The Paul is Dead rumour swept the world. The evidence for Gibb’s proposition? Nothing less than The Beatles’ own lyrics and album covers. Racked by guilt, the remaining mop-tops could not stop themselves inadvertently hinting at Paul’s demise, in a sort of mass outbreak of Freudian slips. Thus on the sleeve of
Sergeant Pepper
Paul is standing next to a grave, while the hand of the statue of the Hindu god Shiva, “The Destroyer”, points
directly
at Paul. Then there’s the BEATLES wreath, and the doll in the red-lined dress, to symbolize Jane Asher, who died in the car with him. Inside, the sleeve depicts Paul wearing an arm patch with the letters OPD, standing for “Officially Pronounced Dead”. The lyrics are the clincher. In “She’s Leaving Home” the accident is revealed to have been on “Wednesday morning at five o’clock”, while “Good Morning Good Morning” confirms there was “nothing to do to save his life” and the climactic “A Day in the Life” acknowledges he “blew his mind out in a car”.

If the track “I’m so Tired” on
The White Album
is played backwards, the words become “Paul is dead, man, miss him, miss him”.
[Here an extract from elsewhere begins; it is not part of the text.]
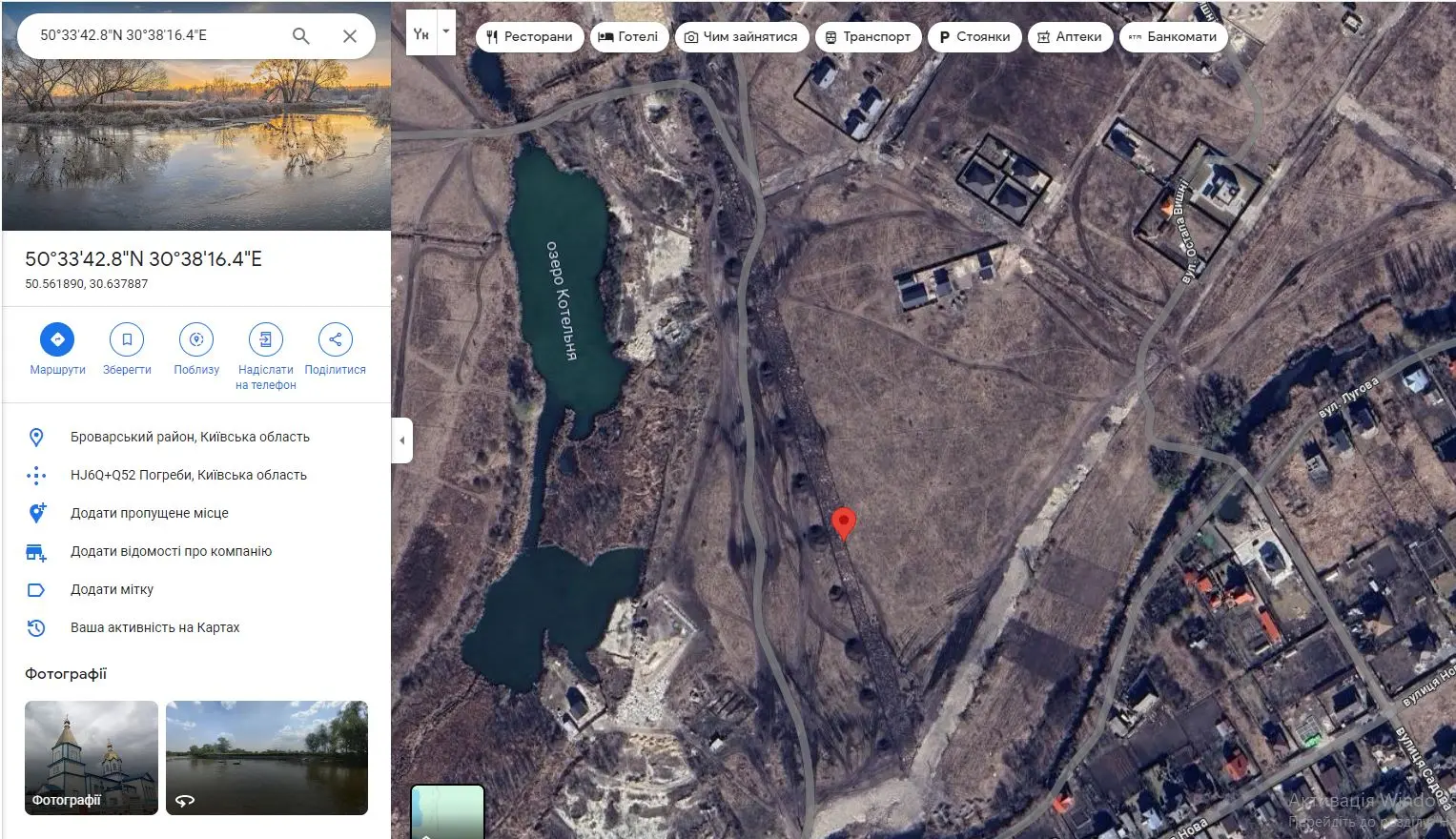
Task: Click Додати пропущене місце
Action: click(x=150, y=513)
But it is The Beatles’ 1969
Abbey Road
that provides the mother lode of clues to Paul’s death. On the LP cover the four Beatles are pictured crossing the road in a funeral procession. Lennon is the priest (he’s wearing white), Harrison is the grave-digger (wearing denim), Starr is the funeral director (dressed formally). McCartney is the corpse: he’s out of step with the others, has bare feet, and is smoking a cigarette – the symbol of death in Sicilian culture. More, the licence plate on the car reads “LMW 281F”, which stands for “Linda McCartney Weeps”.